Calendimaggio

Calendimaggio, o cantar maggio: è la festa del primo maggio che, in alcuni luoghi, si festeggia nei giorni immediatamente seguenti. Una festa antichissima quella di Calendimaggio, già presente nel calendario dell’antica Roma. Nell’Europa del Nord, dall’Irlanda alla Germania, era la festa gaelica di Beltane, che astronomicamente è l’opposto del giorno dedicato ai morti, in autunno.

Dall’irlandese Lá Bealtaine e dallo scozzese Là Bealltainn, Beltane o beltaine: “fuoco luminoso”, da accendere durante la notte fra il 30 aprile e il primo maggio.

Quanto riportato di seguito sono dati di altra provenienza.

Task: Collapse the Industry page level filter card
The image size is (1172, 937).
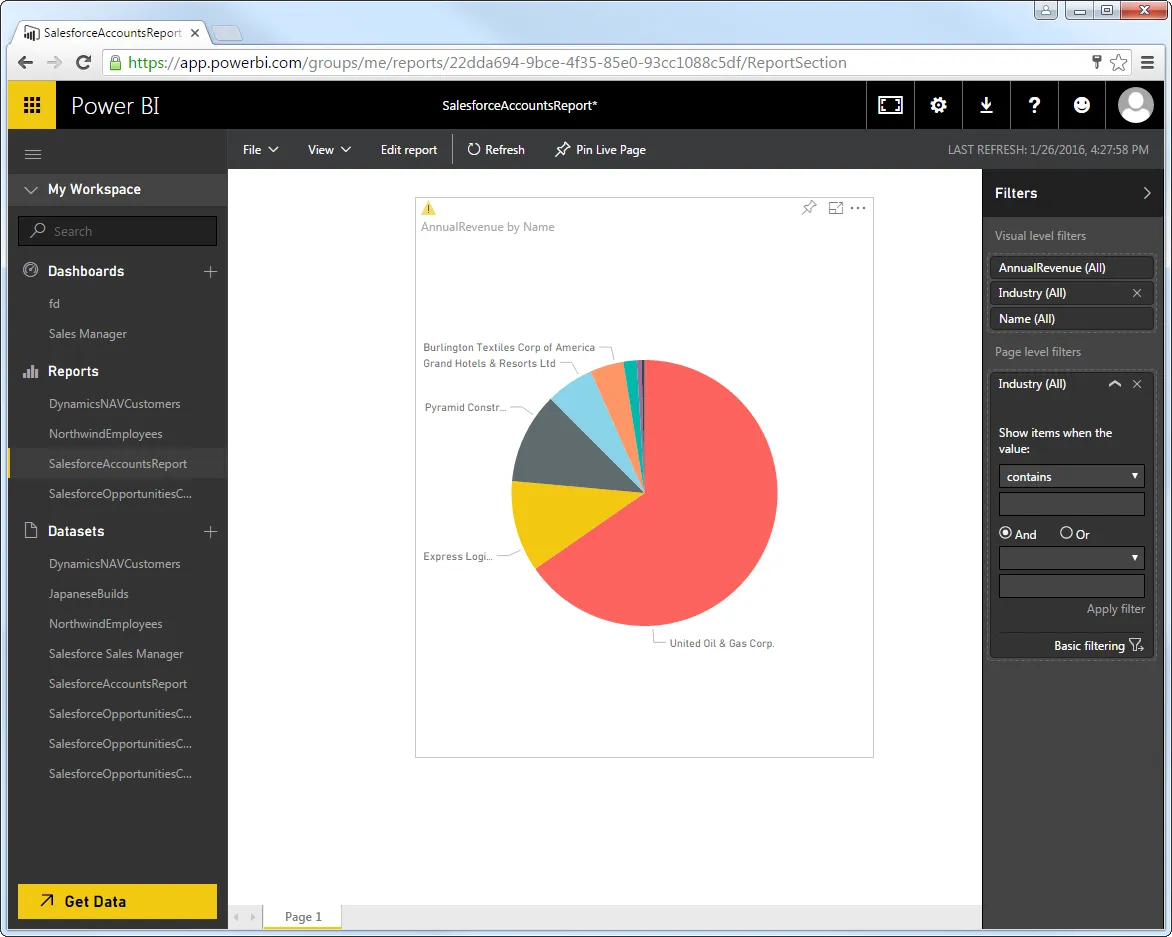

Quante le feste dei falò che accendevano le notti nelle campagne: in ogni parte d’Europa, in parte per ripulire la terra in un momento in cui ancora non c’è il rischio di incendi, quando l’inverno è ancora alle spalle e la primavera sulla porta, in parte, simbolicamente per salutare un nuovo inizio. Maggio è il tempo delle nuove nascite, il tempo delle piogge e delle ultime nevicate, in montagna: tempo per l’orto e di attesa. Mai come adesso, con il potere degli acquazzoni e del sole che diventa ogni giorno più forte, la natura si rigenera e le foglie nei boschi sfoggiano un colore di un verde così giovane e intenso che entra nel cuore.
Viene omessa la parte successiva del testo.